制御性T細胞
2025年10月9日

制御性T細胞の発見で、ノーベル生理学・医学賞を、大阪大学特任教授の坂口志文氏が受賞することになった。「シモン」という名は、案の定、聖書に基づいて名付けられたらしい。
従来のこうした賞の内容は、説明を聞いてそれなりに概略を知ることはあっても、さほど自ら説明できるほどの知識とはならなかった。
だが今回は違った。「はたらく細胞」を見ていたからである。しかも「制御性T細胞」は、大好きな早見沙織さんが声を務めるキャラクター。クールビューティとでもいうのか、清麗な顔で静かに歩み寄っては、瞬発力鮮やかなキックで相手を一撃に倒す。それは、早見沙織さんが声を務める、SPY×FAMILYの殺し屋ヨル・フォージャーを思わせるキャラクターである。
早見さんのツイートもあり、日本中に「はたらく細胞」を絶賛する声が湧き起こった。
確かに、このマンガは優れている。楽しいギャグの要素を入れながらも、ちゃんとした知識を提供してくれる。また、血液組織のそれぞれに応じたアニメキャラが設定され、これが実によくできているのだ。
それでいても、キャラ化したが故に、学術的に認められたものばかりがそこにあるとは限らない旨、注釈が入れられている。その方が確かによいだろう。ただ、物語の展開上、用語が出てくると、一旦ストーリーを止めて、それを簡潔に説明してゆくから、実によい学習効果があるのである。
たとえば昨年末に於いても、「東大新聞編集部員がぜひ読んでほしいとおすすめする漫画作品」として、『はたらく細胞』(清水茜)を取り上げている。
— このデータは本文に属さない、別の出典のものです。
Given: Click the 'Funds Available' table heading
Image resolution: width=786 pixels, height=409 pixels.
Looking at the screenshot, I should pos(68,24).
アニメ化もいろいろされ、シリーズも多岐にわたる。そしてその記事は、そのときに実写版の映画として公開されたことを受けての記事だとは思うが、それ以前から、大学関係者にも、絶賛する声がよく出ていた。
映画は私も見た。よくつくられていた。アニメやマンガとは異なり、芦田愛菜扮する女子高生という「人間」が登場するオリジナルな構成だった。
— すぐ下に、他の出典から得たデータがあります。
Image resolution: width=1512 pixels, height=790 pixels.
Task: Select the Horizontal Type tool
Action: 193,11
血生臭い映画は私は好まないし、わざわざは見ない。だが、不思議とこの「はたらく細胞」は見る。考えてみれば、その「血」そのものの内部の出来事である。外部から入ってきた細菌を殺し、貪食するといったことに血生臭いも何もあったものではない。
そのアニメで、制御性T細胞は、ふだんからクールで、いざというときに頼りになる存在なのだが、最終回(実はその前編)のがん細胞の巻に於いては様相が異なった。がん細胞を攻撃するキラーT細胞(メモリーT細胞)とNK細胞をこてんぱんにやっつける。がん細胞を自己と認識するが故に、免疫細胞が攻撃するのを制するのである。この時、事務員服の制御性T細胞が、いかにもマッチョなキラーT細胞とNK細胞の攻撃を軽く受け止め、その後一撃で鎮めるのは、アニメならではの格好良さであった。
しかし、ふとしたことでがん細胞を守るべき対象と見なさなくなり、以後、キラーT細胞たちががん細胞と最後の決戦に挑むことになる。この物語は、実に教訓に溢れている。がん細胞の正義が、がん細胞によって語られるのだ。個体としての体というひとつの命を守るために、細胞たちが犠牲になっている。それよりも、何十兆もの細胞たちの方が自由になることの方に価値があるとは思えないか、と言うのである。
この問題は、個人が国家の犠牲になることへ、猛烈な抗議を示すものであるようにも見える。また、このがん細胞を「自己」と見なした制御性T細胞は、がん細胞に対する攻撃をすら、よしとはしなかった。それを外敵と認識するかどうか。外敵に対して過剰な防衛をすることを制御する働きが、体内にあるということは驚きでもあるだろう。敵はすべて潰せ、という命題は、必ずしも正義ではないのだ。
細胞は、それぞれのはたらきがあり、それぞれの使命がある。ひとつの細胞の考えが、全部の細胞にとり利となるわけではない。国内ファーストで他を一切敵とする原理に従って一人ひとりが自由を主張するのであって、すべては片付くのか。あるいはまた、キリストの体という全体に対して、「自己」すなわち神の国のアイデンティティとは何か、ということについても、私たちはいろいろ何かをここから学ぶことができるような気がしてならない。